Обернулся. Она стояла слишком близко, словно и не подошла, а материализовалась прямо здесь, за столиком, меньше чем в метре за спиной. Смотрела блуждающе, ни на чем не фокусируя рассеянный зеленый взгляд; и потянуло болотом, сыростью, ковром из ряски поверх зыбкой топи, по которой ты ходишь уже давно, вот только последнее время ухитрился заставить себя позабыть об этом.
Извицкая была в свободной зеленой тунике, глухой под горло, с длинными широкими рукавами, но точно такой же минимальной длины, как и Юлькины шорты.
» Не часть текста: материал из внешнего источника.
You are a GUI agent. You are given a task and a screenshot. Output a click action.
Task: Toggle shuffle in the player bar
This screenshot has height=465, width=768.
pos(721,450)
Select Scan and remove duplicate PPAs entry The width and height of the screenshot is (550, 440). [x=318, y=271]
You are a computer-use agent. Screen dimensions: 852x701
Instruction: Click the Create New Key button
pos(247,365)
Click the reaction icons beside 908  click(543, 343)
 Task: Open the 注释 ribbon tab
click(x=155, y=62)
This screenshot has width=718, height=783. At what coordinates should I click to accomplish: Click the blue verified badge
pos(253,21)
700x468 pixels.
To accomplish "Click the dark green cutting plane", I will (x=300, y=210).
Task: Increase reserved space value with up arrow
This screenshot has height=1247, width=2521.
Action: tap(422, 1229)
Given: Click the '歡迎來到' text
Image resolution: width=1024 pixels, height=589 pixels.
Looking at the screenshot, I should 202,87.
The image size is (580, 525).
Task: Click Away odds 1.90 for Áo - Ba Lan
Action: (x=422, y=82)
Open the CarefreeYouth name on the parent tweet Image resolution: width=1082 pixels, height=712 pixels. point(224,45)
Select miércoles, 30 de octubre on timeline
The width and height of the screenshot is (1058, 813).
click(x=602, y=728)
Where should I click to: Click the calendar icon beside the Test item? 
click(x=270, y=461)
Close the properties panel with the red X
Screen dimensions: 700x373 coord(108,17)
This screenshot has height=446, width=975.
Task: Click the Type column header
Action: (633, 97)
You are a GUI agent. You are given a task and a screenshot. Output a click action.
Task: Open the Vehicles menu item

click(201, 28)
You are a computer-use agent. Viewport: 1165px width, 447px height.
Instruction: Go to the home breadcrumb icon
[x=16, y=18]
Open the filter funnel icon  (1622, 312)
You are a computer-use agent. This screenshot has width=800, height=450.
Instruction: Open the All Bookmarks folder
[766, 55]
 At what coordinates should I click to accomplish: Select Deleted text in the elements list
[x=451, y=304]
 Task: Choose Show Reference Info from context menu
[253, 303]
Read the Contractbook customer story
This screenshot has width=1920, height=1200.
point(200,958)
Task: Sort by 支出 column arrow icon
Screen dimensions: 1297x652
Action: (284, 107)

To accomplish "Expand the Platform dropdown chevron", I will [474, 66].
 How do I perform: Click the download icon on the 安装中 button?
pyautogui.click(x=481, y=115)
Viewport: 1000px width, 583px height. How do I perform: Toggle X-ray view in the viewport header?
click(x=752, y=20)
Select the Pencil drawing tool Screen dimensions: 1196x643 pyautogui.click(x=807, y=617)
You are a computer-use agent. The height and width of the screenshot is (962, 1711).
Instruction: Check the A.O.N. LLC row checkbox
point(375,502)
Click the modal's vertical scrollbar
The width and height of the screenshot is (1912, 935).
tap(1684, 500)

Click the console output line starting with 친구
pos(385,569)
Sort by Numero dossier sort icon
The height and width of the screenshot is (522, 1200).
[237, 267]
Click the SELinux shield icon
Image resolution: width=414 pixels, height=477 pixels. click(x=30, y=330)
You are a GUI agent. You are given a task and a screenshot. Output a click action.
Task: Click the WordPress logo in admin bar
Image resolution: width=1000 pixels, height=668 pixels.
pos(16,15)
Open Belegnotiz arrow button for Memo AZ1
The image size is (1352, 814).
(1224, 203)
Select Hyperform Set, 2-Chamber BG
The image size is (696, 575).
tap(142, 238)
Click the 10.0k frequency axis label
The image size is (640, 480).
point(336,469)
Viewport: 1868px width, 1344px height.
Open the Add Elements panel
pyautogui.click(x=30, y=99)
И ноги у нее такие же стройные и загорелые, отметил Ливанов, единственное, без волосков, золотящихся на икрах, и свежей ссадины на коленке.
— Это и есть твоя банановая журналисточка?
Отвечать ей было нельзя. Стоит ответить — и независимо от его «да» или «нет» все, связанное с Юлькой, еще неопределенное, веселое и захватывающее, как полет на карусели, — посыплется, нивелируется, перестанет существовать, потеряет какой-либо смысл. И тогда останется только топь, бездонная, непобедимая, подернутая тонким слоем ряски цвета извицких глаз. Именно из-за нее, внезапно осознал очевидное Ливанов, из-за вечной склизкой топи под ногами, в этой стране и невозможно счастье. И ведь никуда она не денется, не осушится под воздействием глобального потепления. Единственное, что мы можем поделать — грубым и унизительным самообманом убеждать себя, будто это и есть твердая земля.